Great Industrial Design Student Work: Closet as Drying Rack






With the exception of us energy-hog Americans, much of the world dries their laundry electricity-free, on a rack.

You might assume that after the clothes are dry, everyone folds them up and puts them away. But Lukas Bazle and Lukas Stotz, while studying Industrial Design at Germany’s Hochschule für Gestaltung Schwäbisch Gmünd, looked into it and learned different. “Our research has shown [that] many people skip putting clothes in the wardrobe and use the clothes directly from the drying rack,” they write, describing the impetus for their Haarlem design. “The goal was to create a product that adapts to this behavior.”

Prototype

Prototype

Prototype

“Haarlem is a systematic solution for storing and drying fresh laundry. It combines the traditional closet with a drying rack. In the process of going from dirty laundry to having the clothes freshly washed in your closet again, there are several unnecessary steps that can be simplified.”

“Additionally it becomes more clear which items are being worn often and which ones you could manage to live without.”

(Text reads “Now the next wash cycle can be hang-dryed.”)

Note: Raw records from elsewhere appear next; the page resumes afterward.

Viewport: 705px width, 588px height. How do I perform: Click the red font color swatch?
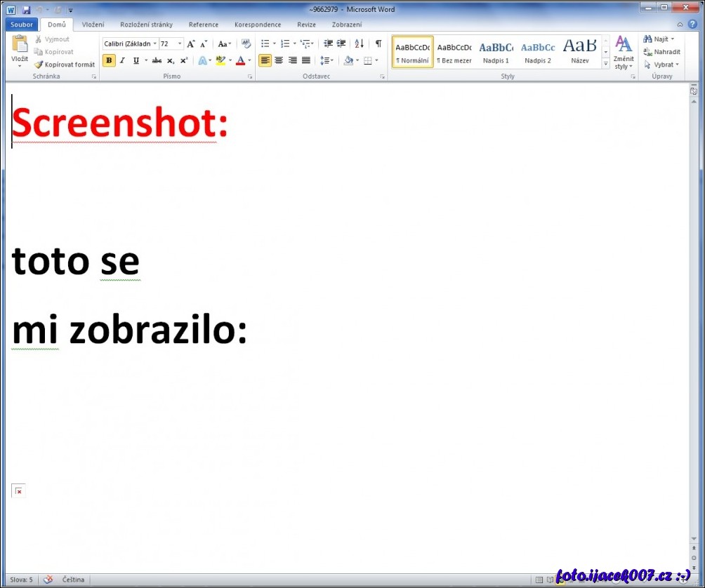point(241,60)
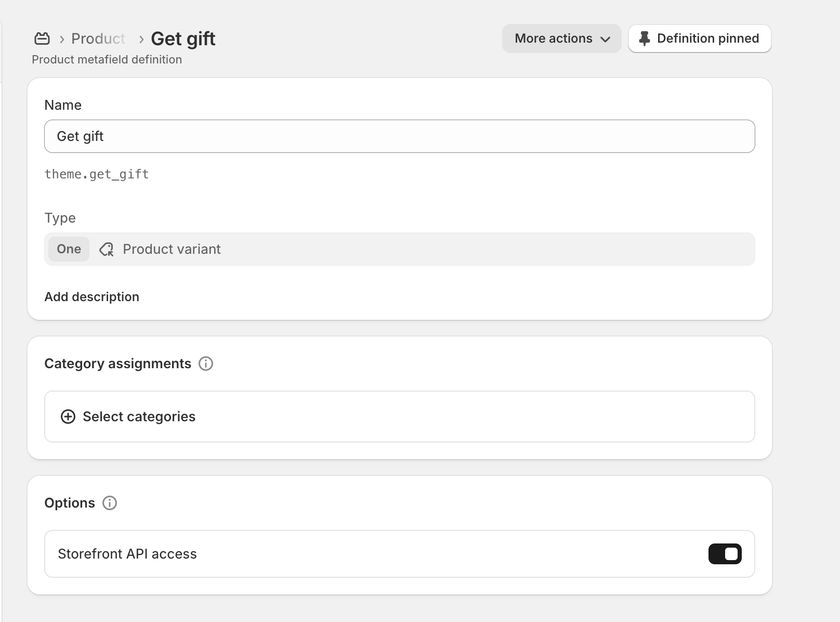Click the Add description link
The height and width of the screenshot is (622, 840).
tap(92, 297)
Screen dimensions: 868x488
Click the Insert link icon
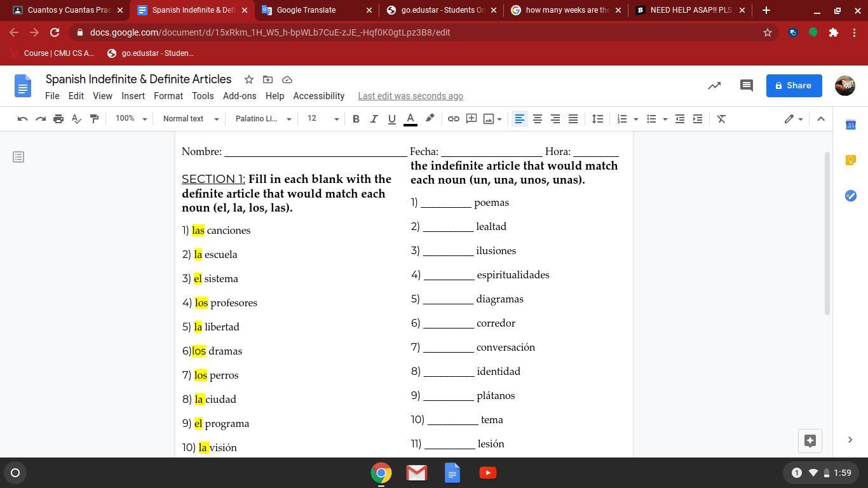[454, 119]
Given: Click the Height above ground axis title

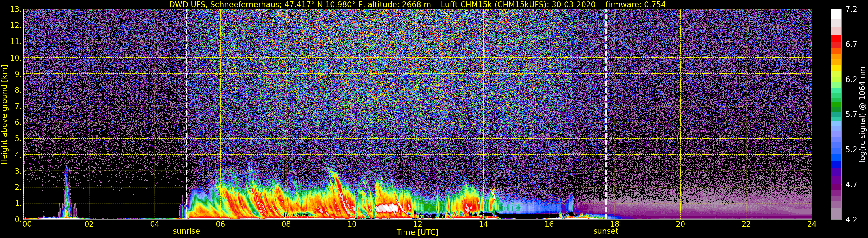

While this might not be ideal for an enclosed and non-ventilated closet (think humidity problems), at the student level I love this kind of outside-of-the-box thinking based on a better understanding of how people actually behave.

Both Bazle and Stotz are now graduated. Bazle works as a designer for Ikea, but I was not able to learn what became of Stotz.

Bazle also credits design professor Klaus Marek on the project.